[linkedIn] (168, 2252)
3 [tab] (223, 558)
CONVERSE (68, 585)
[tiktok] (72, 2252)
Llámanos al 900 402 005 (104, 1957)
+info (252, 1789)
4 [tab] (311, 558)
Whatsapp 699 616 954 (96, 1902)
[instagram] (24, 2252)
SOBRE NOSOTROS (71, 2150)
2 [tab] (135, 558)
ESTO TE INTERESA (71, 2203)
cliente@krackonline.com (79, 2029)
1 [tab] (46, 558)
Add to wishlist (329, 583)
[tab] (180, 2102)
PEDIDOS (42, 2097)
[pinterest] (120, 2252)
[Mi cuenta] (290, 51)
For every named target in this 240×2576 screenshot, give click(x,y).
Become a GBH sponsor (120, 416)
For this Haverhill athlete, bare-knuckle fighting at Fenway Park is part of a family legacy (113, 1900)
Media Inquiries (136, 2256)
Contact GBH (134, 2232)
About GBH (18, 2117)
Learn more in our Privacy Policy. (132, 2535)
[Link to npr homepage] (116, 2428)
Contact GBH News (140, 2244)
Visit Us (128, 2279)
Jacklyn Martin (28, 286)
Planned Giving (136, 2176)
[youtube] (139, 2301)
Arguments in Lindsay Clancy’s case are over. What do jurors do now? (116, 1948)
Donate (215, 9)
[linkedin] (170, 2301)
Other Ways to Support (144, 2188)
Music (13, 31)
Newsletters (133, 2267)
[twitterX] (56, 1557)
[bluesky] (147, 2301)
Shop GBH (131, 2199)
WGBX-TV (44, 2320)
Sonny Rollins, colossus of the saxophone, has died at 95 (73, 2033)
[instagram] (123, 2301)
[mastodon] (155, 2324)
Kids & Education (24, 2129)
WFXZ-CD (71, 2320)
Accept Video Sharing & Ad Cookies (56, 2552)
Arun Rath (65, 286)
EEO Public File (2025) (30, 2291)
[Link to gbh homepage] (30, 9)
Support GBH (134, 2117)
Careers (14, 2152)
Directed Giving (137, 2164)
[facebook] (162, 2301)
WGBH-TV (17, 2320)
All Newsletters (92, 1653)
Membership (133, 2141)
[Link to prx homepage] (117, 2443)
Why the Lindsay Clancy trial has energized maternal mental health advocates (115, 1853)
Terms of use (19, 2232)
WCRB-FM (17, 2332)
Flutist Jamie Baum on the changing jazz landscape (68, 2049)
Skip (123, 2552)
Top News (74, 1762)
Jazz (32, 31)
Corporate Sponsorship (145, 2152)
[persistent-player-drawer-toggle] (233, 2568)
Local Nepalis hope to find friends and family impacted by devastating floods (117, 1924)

◇ ◇ ◇ ◇ ◇ ◇ ◇

Your assignment :: From the line with "Top News (74, 1762)" to the end of the listing above, set down every line exactly as it appears, both ends included.

Response area ::
Top News (74, 1762)
Jazz (32, 31)
Corporate Sponsorship (145, 2152)
[persistent-player-drawer-toggle] (233, 2568)
Local Nepalis hope to find friends and family impacted by devastating floods (117, 1924)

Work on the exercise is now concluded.